Mesoblast (ASX:MSB) announced that the U.S. Food and Drug Administration (FDA) has granted advanced regenerative medicine therapy designation to its drug Revascor (rexlemestrocel-L) for children with hypoplastic left heart syndrome (HLHS).
This builds on the FDA’s previous designations of rare pediatric disease (RPD) and orphan drug (OD) status for the therapy.
Mesoblast develops allogeneic (ready-to-use) cellular medicines for the treatment of serious and life-threatening inflammatory conditions. These therapies target diseases by modulating immune system responses and reducing harmful inflammation.
Hypoplastic left heart syndrome
HLHS is a serious heart defect in which a baby is born with an underdeveloped left side of the heart, including the left ventricle, aorta, and mitral valve. This prevents the heart from effectively pumping oxygenated blood around the body. Without immediate surgery, the defect is usually fatal.
The syndrome affects approximately 2-3 newborns per 10,000 live births. It represents 2-9% of all congenital heart defects and is responsible for approximately 25-40% of neonatal cardiac deaths.
Revascor demonstrated promising results in a randomized, controlled trial involving 19 children with HLHS. Its effects include:
- promote the formation of new blood vessels in the underdeveloped left ventricle (“neovascularization”);
- reducing inflammation and preventing the immune system from attacking healthy tissue, creating an environment conducive to tissue growth (“immunomodulation”).
State of Advanced Regenerative Medicine Therapy (RMAT).
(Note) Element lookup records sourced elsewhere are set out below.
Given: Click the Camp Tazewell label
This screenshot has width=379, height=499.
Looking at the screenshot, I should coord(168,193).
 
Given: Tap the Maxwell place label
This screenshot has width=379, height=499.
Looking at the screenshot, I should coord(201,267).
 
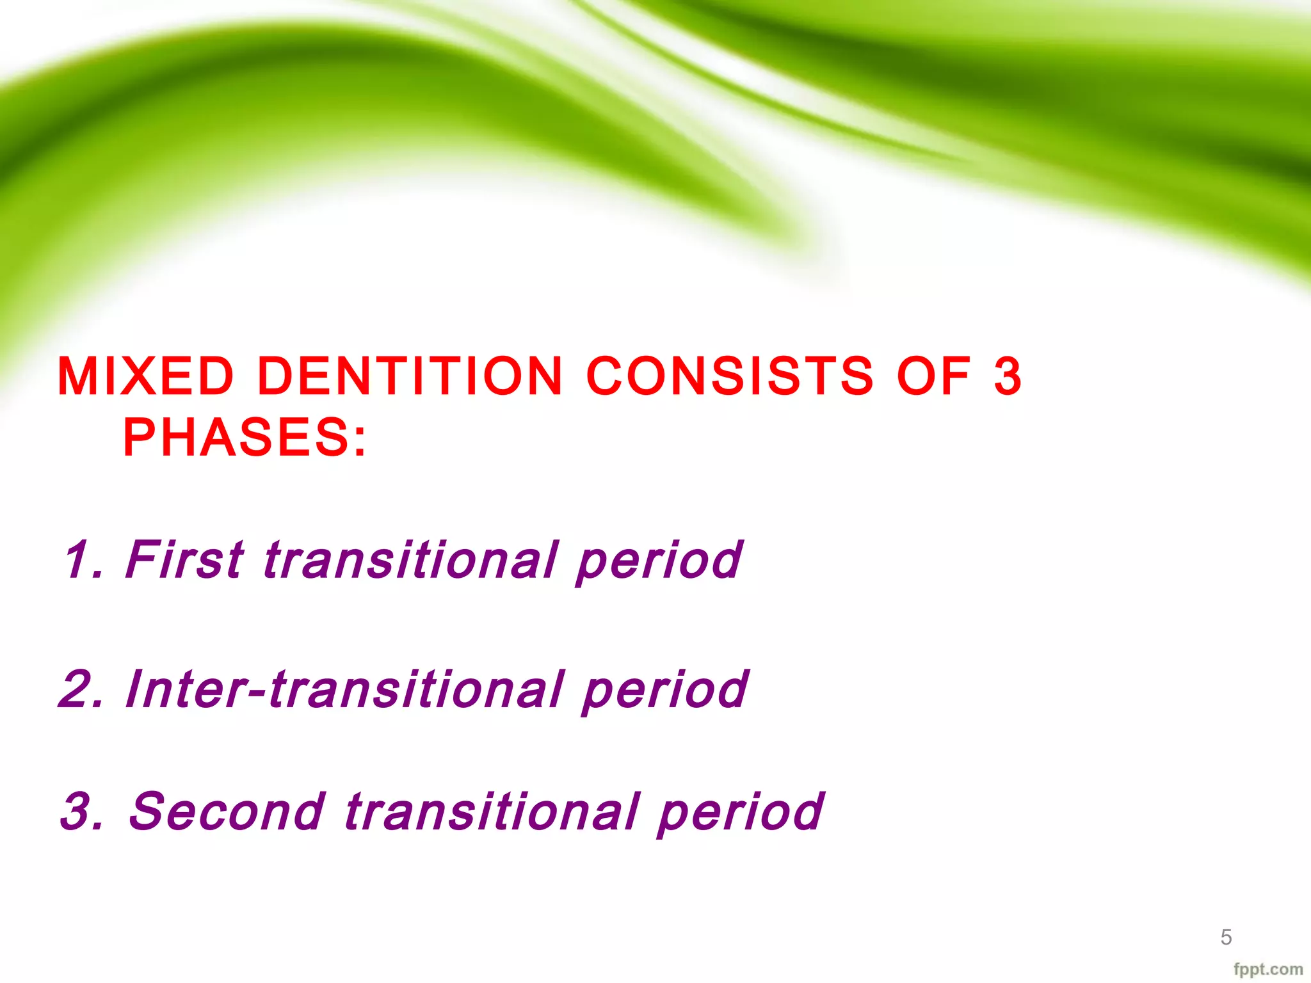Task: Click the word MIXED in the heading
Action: pos(146,376)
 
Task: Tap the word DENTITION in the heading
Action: pos(410,376)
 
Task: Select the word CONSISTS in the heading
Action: pos(730,376)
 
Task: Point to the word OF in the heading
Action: pos(934,376)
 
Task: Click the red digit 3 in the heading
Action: pos(1007,376)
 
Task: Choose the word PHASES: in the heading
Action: pos(245,438)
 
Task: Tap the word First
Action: pos(184,560)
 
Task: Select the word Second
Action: pos(227,812)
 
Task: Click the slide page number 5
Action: pos(1226,938)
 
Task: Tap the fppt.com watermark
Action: pos(1268,970)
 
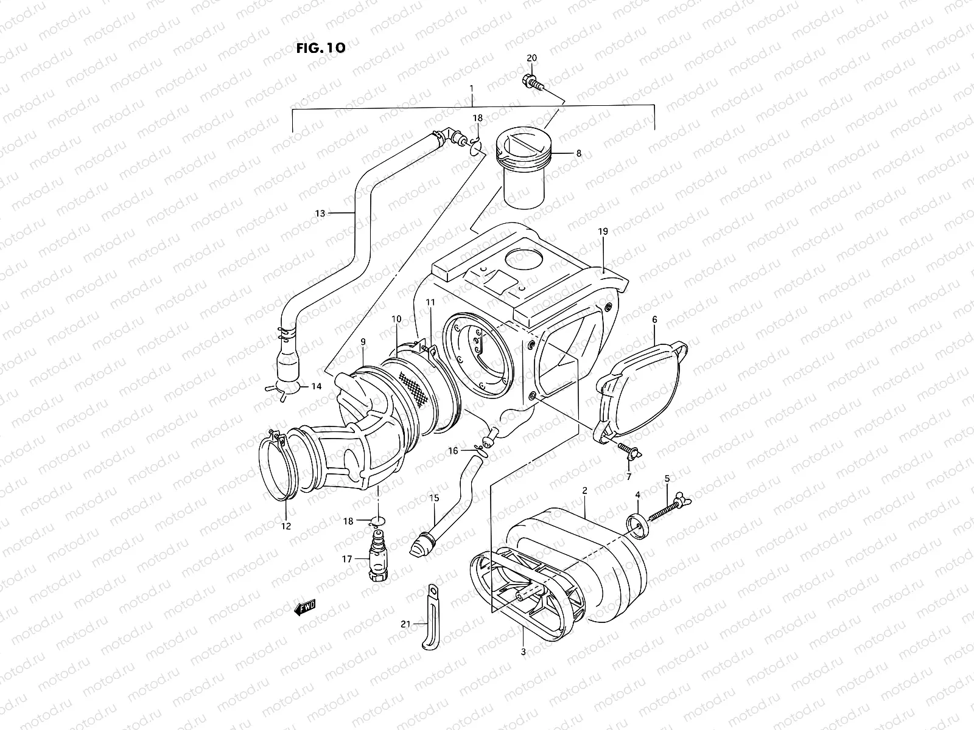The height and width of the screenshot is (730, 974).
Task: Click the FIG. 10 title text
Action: pyautogui.click(x=321, y=48)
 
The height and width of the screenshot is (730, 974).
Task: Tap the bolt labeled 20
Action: pyautogui.click(x=533, y=80)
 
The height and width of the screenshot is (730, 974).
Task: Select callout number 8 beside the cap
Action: pyautogui.click(x=578, y=154)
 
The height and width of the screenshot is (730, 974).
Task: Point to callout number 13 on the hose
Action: pyautogui.click(x=320, y=214)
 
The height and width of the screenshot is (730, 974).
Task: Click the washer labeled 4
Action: pyautogui.click(x=637, y=525)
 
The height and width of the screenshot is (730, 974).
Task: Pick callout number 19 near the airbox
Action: pyautogui.click(x=603, y=232)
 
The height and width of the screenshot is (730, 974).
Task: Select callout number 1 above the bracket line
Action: pyautogui.click(x=471, y=89)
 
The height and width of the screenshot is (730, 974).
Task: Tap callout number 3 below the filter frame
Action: pyautogui.click(x=523, y=652)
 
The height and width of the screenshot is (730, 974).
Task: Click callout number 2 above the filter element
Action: pyautogui.click(x=584, y=490)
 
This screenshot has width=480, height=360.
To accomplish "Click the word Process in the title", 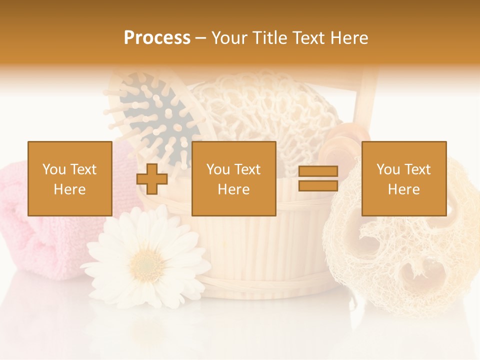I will pyautogui.click(x=157, y=38).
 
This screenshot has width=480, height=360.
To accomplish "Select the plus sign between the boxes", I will pyautogui.click(x=152, y=178).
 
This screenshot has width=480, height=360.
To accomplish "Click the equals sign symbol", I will pyautogui.click(x=318, y=178).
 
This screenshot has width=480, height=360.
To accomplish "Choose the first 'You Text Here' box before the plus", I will pyautogui.click(x=70, y=178).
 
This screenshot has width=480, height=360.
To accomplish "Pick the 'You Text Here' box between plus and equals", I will pyautogui.click(x=234, y=178).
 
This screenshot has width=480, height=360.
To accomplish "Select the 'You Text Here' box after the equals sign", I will pyautogui.click(x=404, y=178).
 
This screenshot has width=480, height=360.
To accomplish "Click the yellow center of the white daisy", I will pyautogui.click(x=146, y=260).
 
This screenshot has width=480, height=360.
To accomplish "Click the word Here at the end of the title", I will pyautogui.click(x=350, y=38).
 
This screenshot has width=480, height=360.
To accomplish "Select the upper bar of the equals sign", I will pyautogui.click(x=318, y=172).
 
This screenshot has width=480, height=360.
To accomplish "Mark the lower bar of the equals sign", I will pyautogui.click(x=318, y=186).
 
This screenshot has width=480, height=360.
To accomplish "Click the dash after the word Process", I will pyautogui.click(x=201, y=38).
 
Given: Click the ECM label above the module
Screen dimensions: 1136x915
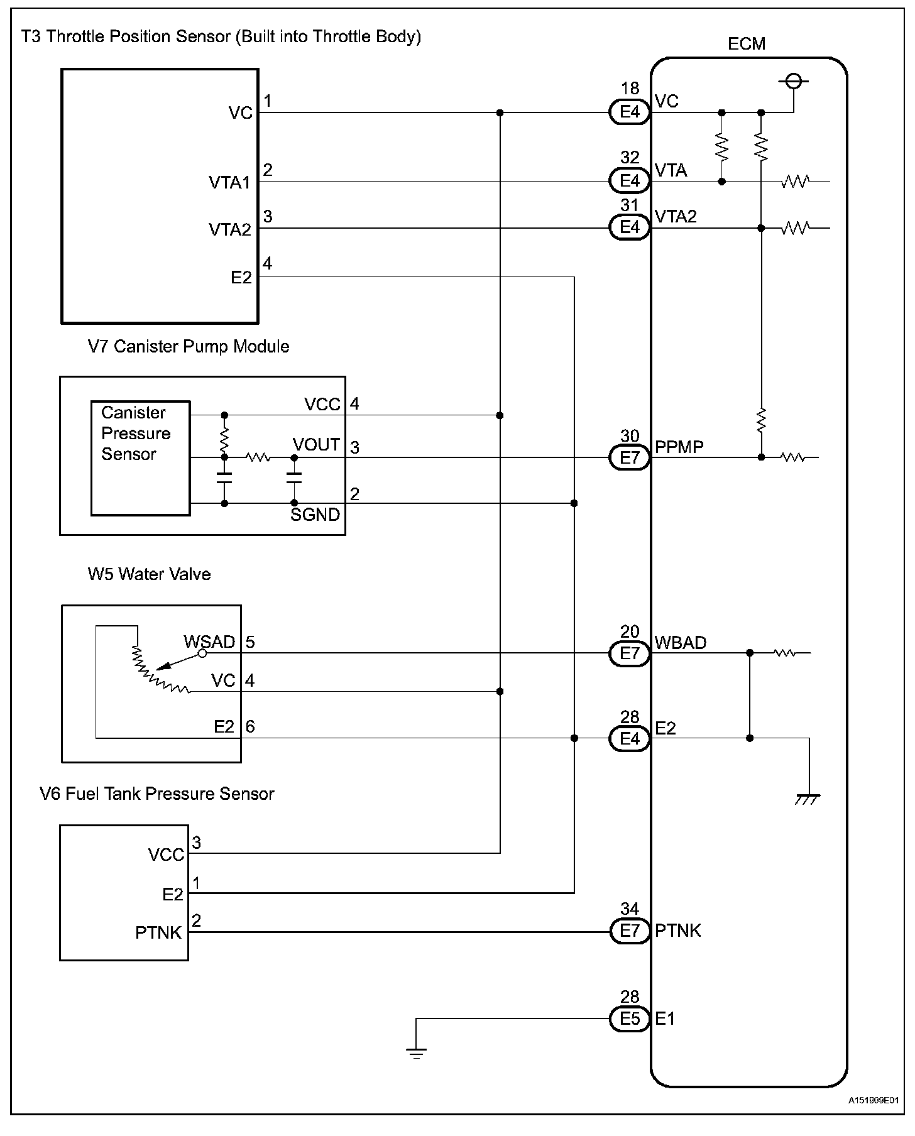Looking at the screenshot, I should pos(746,44).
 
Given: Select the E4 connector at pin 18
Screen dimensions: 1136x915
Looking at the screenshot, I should pos(629,112).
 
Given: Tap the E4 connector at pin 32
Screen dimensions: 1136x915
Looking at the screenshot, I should pos(629,182).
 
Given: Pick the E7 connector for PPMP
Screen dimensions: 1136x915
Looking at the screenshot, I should pos(629,458).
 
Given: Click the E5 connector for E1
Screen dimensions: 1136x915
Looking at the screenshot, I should pos(629,1019).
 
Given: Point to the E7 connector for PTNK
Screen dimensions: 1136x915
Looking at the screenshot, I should pos(629,931).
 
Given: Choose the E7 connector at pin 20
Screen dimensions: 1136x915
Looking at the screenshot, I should pos(629,653).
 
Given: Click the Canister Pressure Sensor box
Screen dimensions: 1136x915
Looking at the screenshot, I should pos(140,458).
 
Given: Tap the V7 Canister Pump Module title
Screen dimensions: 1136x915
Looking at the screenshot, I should pos(189,347).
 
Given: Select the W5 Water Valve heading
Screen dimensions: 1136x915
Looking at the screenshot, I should pos(149,574).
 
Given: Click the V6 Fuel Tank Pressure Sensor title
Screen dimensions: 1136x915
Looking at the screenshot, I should pos(157,794).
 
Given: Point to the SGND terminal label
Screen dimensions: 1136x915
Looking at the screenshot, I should pos(315,515).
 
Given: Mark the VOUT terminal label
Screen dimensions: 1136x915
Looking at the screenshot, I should pos(316,445).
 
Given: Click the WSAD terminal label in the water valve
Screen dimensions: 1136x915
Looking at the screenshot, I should pos(209,642).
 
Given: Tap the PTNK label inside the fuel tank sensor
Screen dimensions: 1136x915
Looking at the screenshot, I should pos(158,933).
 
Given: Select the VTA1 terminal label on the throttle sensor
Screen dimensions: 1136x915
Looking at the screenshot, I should pos(229,183).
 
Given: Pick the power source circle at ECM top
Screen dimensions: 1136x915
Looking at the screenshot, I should pos(793,81).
The FDA’s RMAT designation accelerates the development of therapies that address life-threatening conditions.
Benefits include continuous review, priority review eligibility, and expedited regulatory pathways for a biologics license application (BLA). Mesoblast plans to work with the FDA on an approval strategy.
CEO Silviu Itescu commented: “The FDA support recognizes Revascor’s potential impact on long-term outcomes for critically ill children. We look forward to advancing this therapy to address their unmet needs.”
Mesoblast shares surprisingly fell following the announcement. They are currently 7.1% lower at $1.64.